Amazing Power Of A Dog's Sense Of Smell
Amazing Power Of A Dog's Sense Of Smell
The canine nose has something like twenty times as many primary receptor cells
as the human nose. How all of this works to detect odors is one of the great scientific
wonders of the world. Studies in a number of species have found that different
regions of the mucous lining within the nose have different chemical properties,
more readily absorbing chemicals of one particular molecular shape or another, or
preferentially absorbing in one region chemicals that are more water soluble and in
another chemicals that are more fat soluble.

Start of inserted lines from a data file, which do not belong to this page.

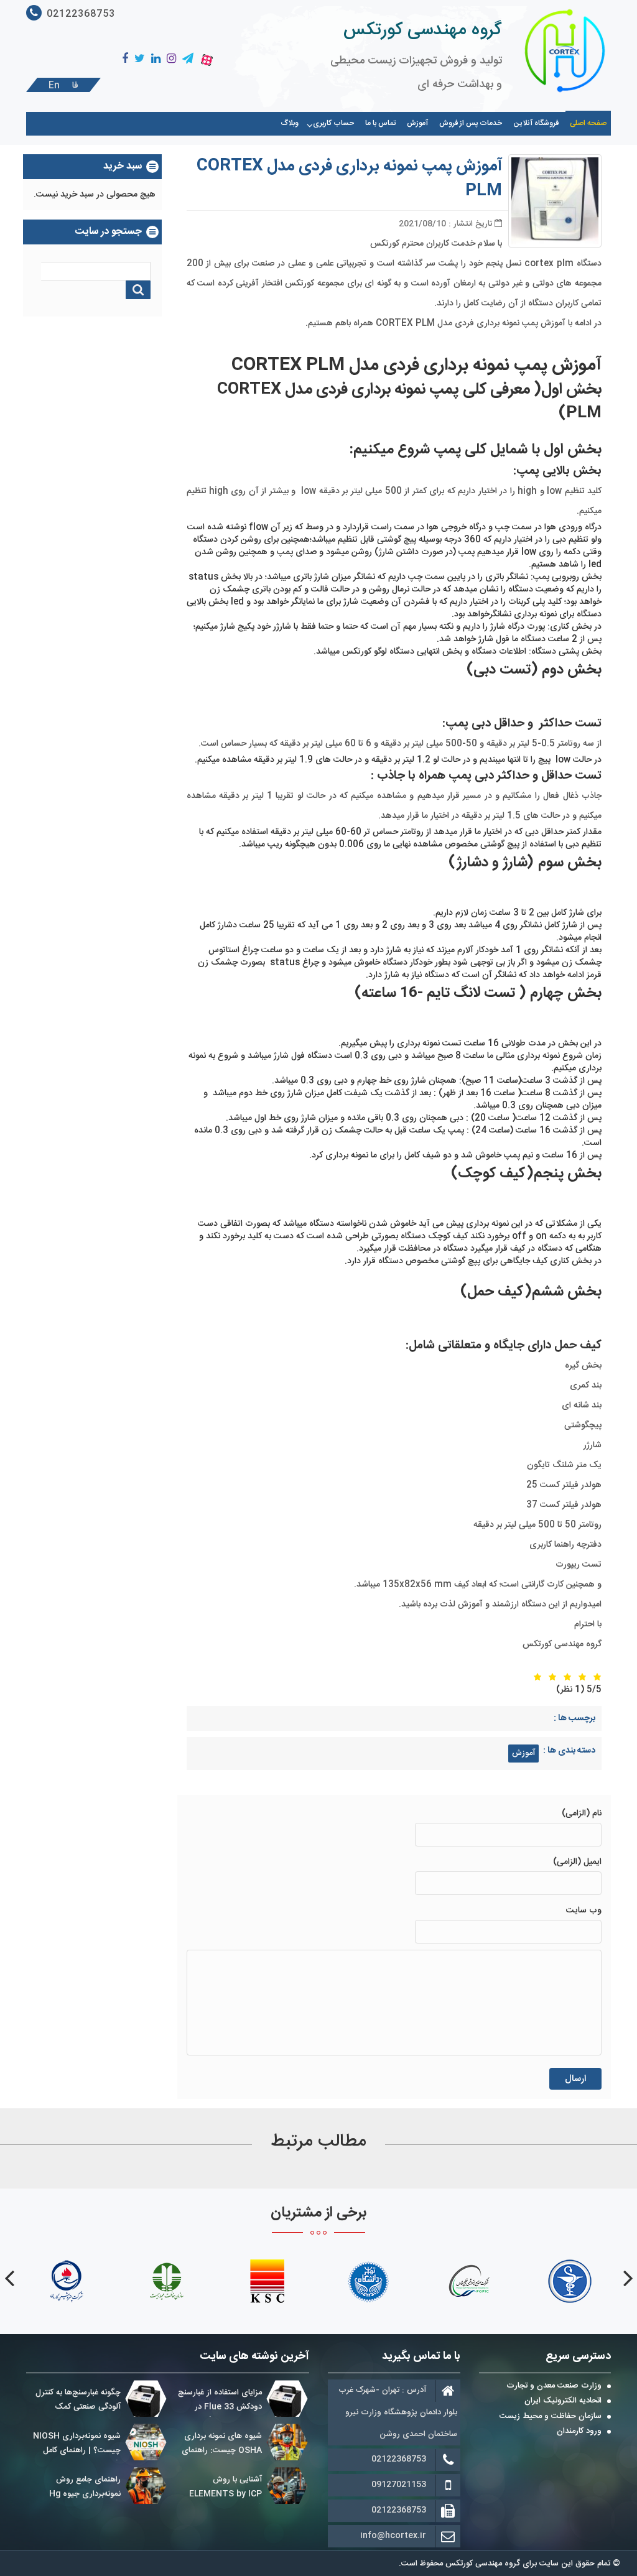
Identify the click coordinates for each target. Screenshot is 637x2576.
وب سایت (584, 1910)
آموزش (417, 123)
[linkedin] (155, 59)
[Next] (9, 2278)
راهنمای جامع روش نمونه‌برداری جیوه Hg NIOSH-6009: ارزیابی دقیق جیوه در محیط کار (106, 2501)
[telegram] (187, 59)
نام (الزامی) (582, 1813)
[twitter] (139, 59)
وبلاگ (290, 123)
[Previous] (628, 2278)
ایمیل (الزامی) (577, 1862)
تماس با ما (380, 123)
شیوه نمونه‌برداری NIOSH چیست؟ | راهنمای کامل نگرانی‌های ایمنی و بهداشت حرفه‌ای (98, 2457)
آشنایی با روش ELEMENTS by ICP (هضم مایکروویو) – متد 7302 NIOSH (246, 2501)
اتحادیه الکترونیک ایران (563, 2401)
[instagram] (171, 59)
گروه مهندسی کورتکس (422, 30)
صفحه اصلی (588, 123)
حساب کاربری (333, 123)
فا (75, 85)
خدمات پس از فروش (470, 123)
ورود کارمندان (579, 2431)
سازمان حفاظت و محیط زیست (551, 2417)
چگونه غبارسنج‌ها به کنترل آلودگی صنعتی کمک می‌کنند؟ (78, 2407)
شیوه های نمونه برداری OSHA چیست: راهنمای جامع (222, 2450)
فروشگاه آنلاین (536, 123)
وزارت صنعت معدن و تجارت (554, 2386)
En (54, 85)
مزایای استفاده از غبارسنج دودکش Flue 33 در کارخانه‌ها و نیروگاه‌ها (220, 2407)
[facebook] (125, 59)
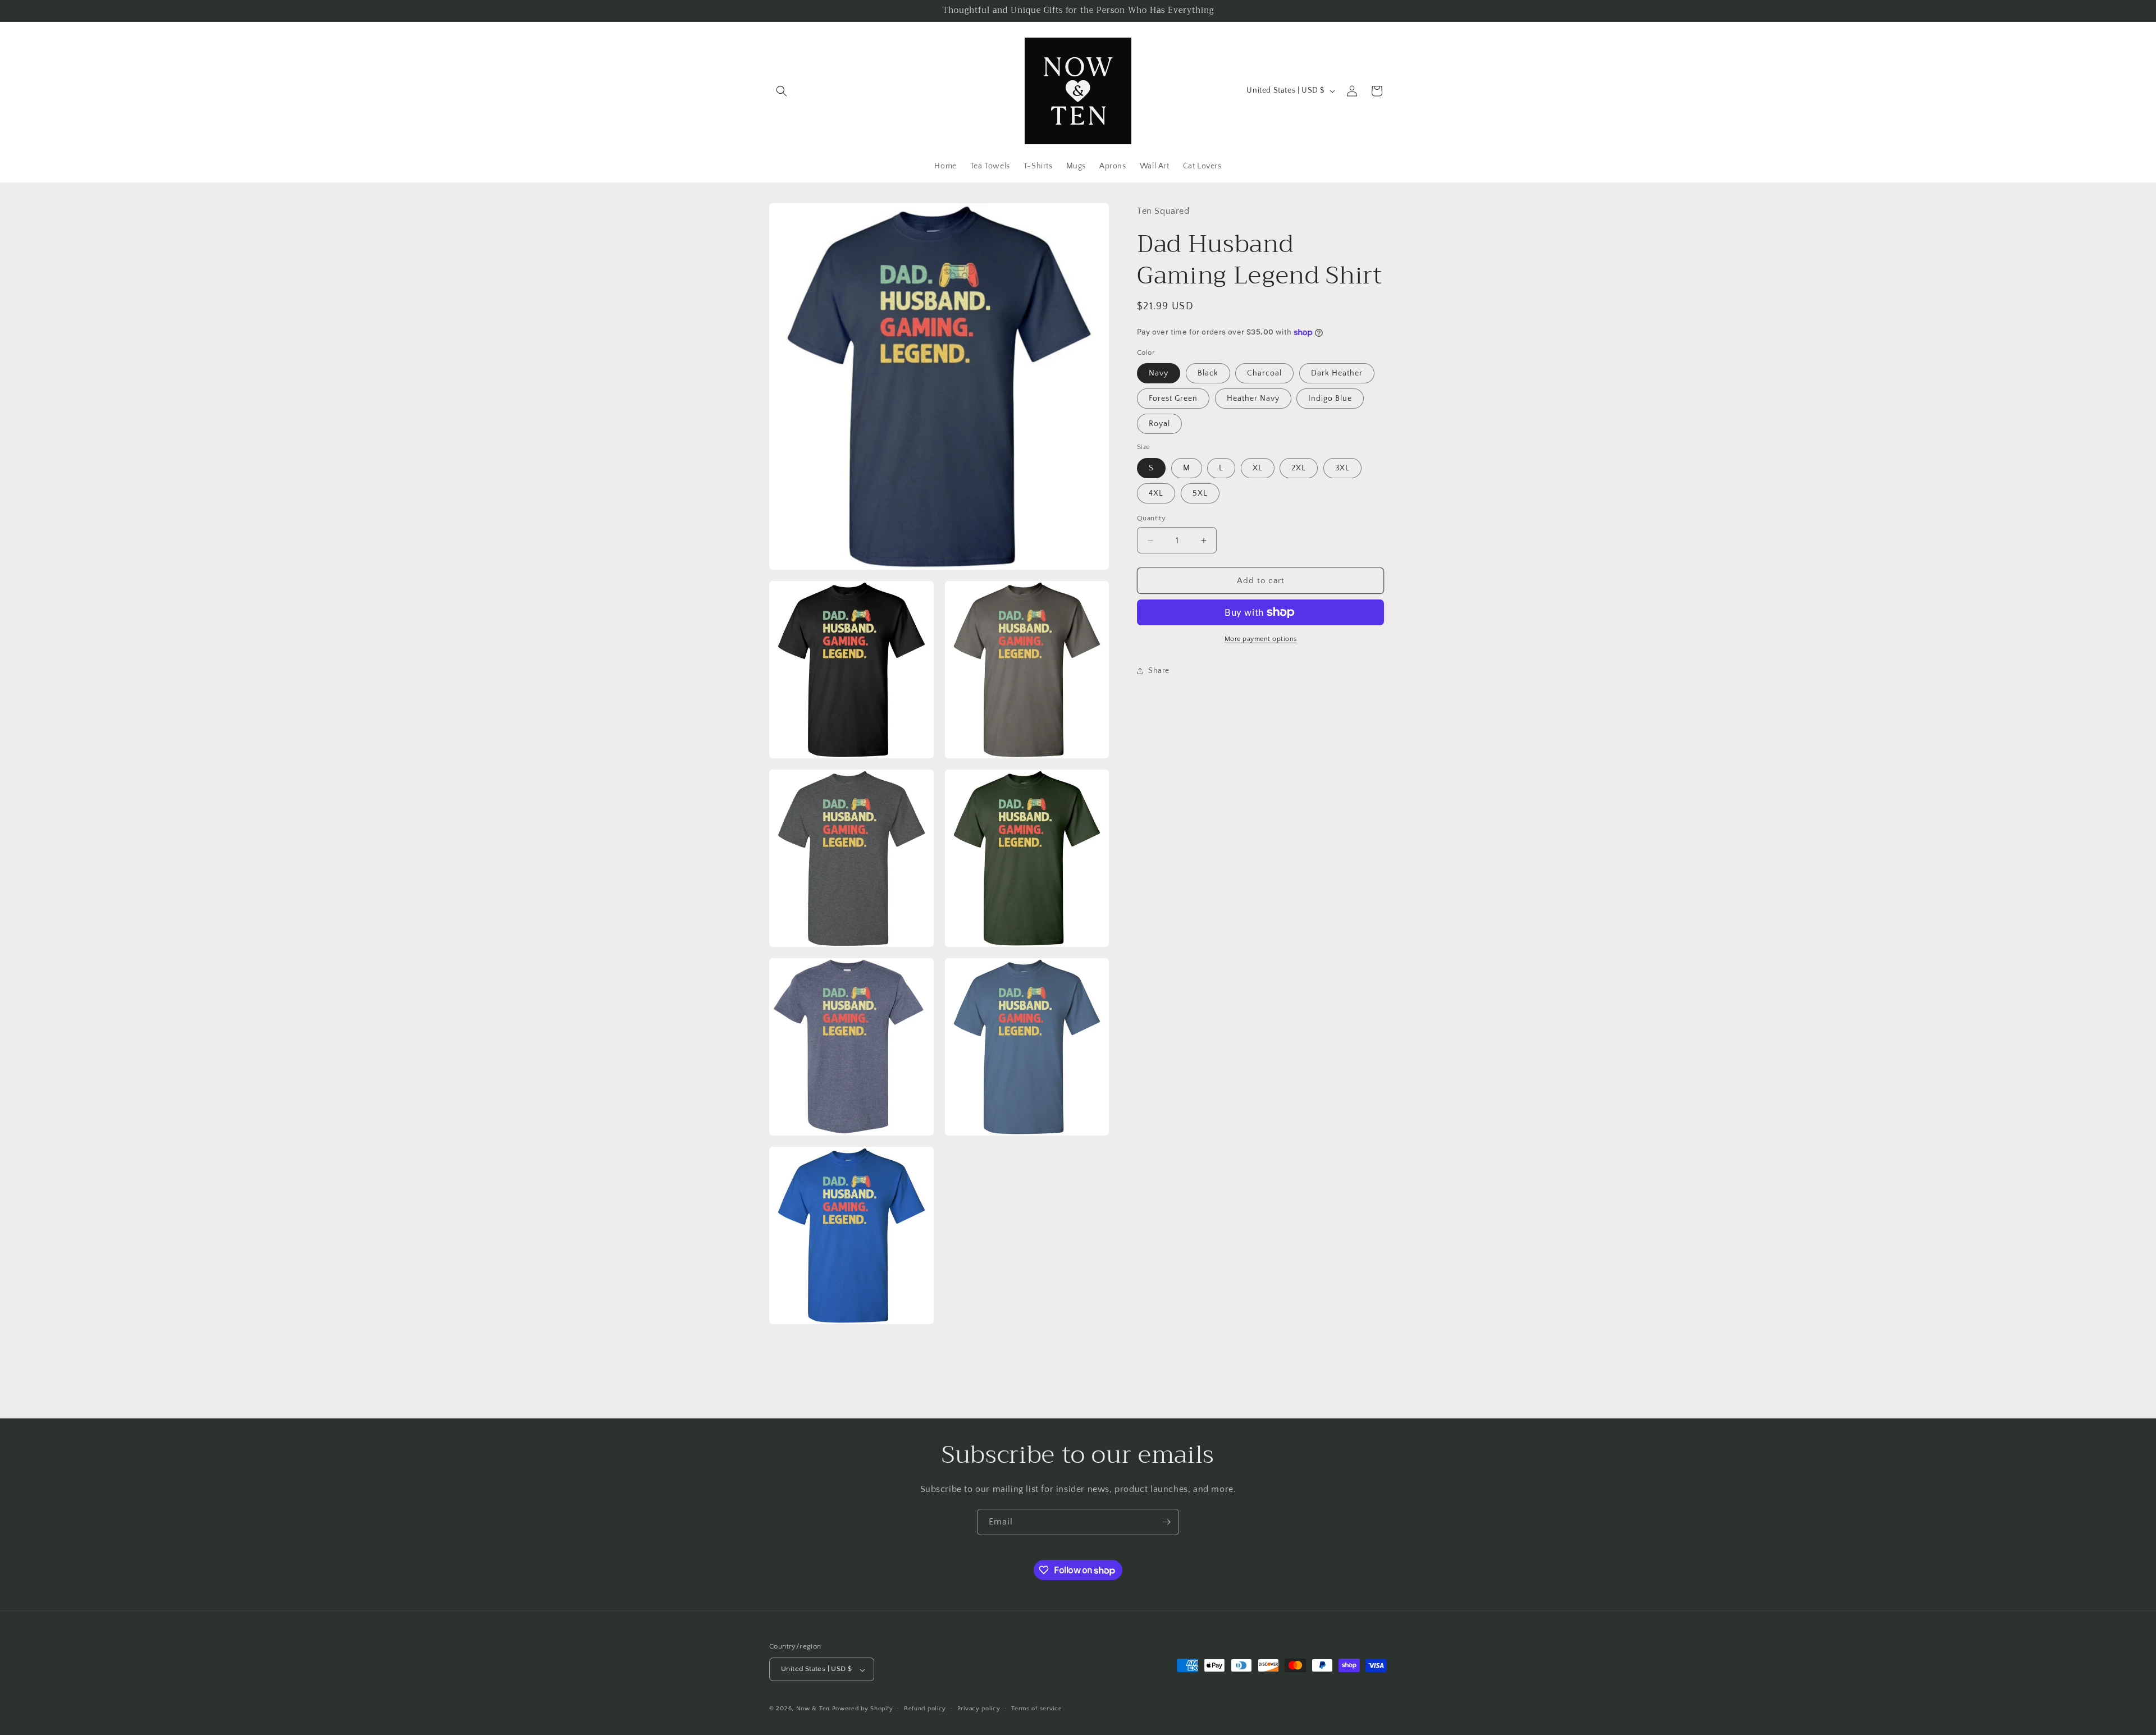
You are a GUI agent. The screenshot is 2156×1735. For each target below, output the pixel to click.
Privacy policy (979, 1708)
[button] (781, 91)
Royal (1159, 423)
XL (1258, 468)
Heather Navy (1253, 398)
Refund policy (925, 1708)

The ability of the nose to make precise chemical distinctions is truly
extraordinary. Some pairs of chemicals that exist in nature are identical in
every way - they are made up of exactly the same elements, joined together in exactly
the same three-dimensional sequence - except that one is the three-dimensional mirror
image of the other. Yet such "stereoisomers" frequently have a dramatically different
odor, indicating that the nose can sort them out by their complex shape alone. The
molecule carvone, for example, has the odor of caraway in one of its stereoisomers,
the odor of oil of spearmint in its mirror-image form.
Measurements of the acuity of the dog's nose suggest that the dog is many
times more sensitive than man to the presence of minute quantities of odor molecules
wafting in the air, but the data are all over the map. This is probably in
part because the threshold for detecting different chemicals no doubt varies
dramatically according to the particular chemical involved. Some comparative
studies have found that dogs can detect certain organic chemicals at concentrations
a hundred times less than people are able to; for other compounds the dog's
edge may be a factor of a million or more. In police and security work, dogs
can detect the odor from natural gas leaks, concealed narcotics, explosives,
and currency, all at levels well below the threshold at which humans are aware of the odor.
In controlled studies dogs could detect human scent on a glass slide that had
been lightly fingerprinted and then left outdoors for as much as two weeks, or
indoors for as much as a month; they could pick which of six identical steel tubes
had been held in the hands of a person for no more than five seconds; they could
distinguish between T-shirts worn by two identical twins who ate different foods,
or by two nonidentical twins who lived in exactly the same environment and ate
exactly the same foods.
More than such a remarkable sensitivity to trace odors, it is the ability
to pick out particular odors of interest from a welter of competing smells and
to match and distinguish them that is the dog's most impressive olfactory feat.
This ability is surely a reflection of the dog's superior olfactory computing powers,
for it requires not just smelling but analyzing. Dogs have no innate interest in the
smell of people, narcotics, or hundred-dollar bills; but if trained repeatedly to focus
on certain categories of smells, they can perform mind-boggling feats of cross-matching.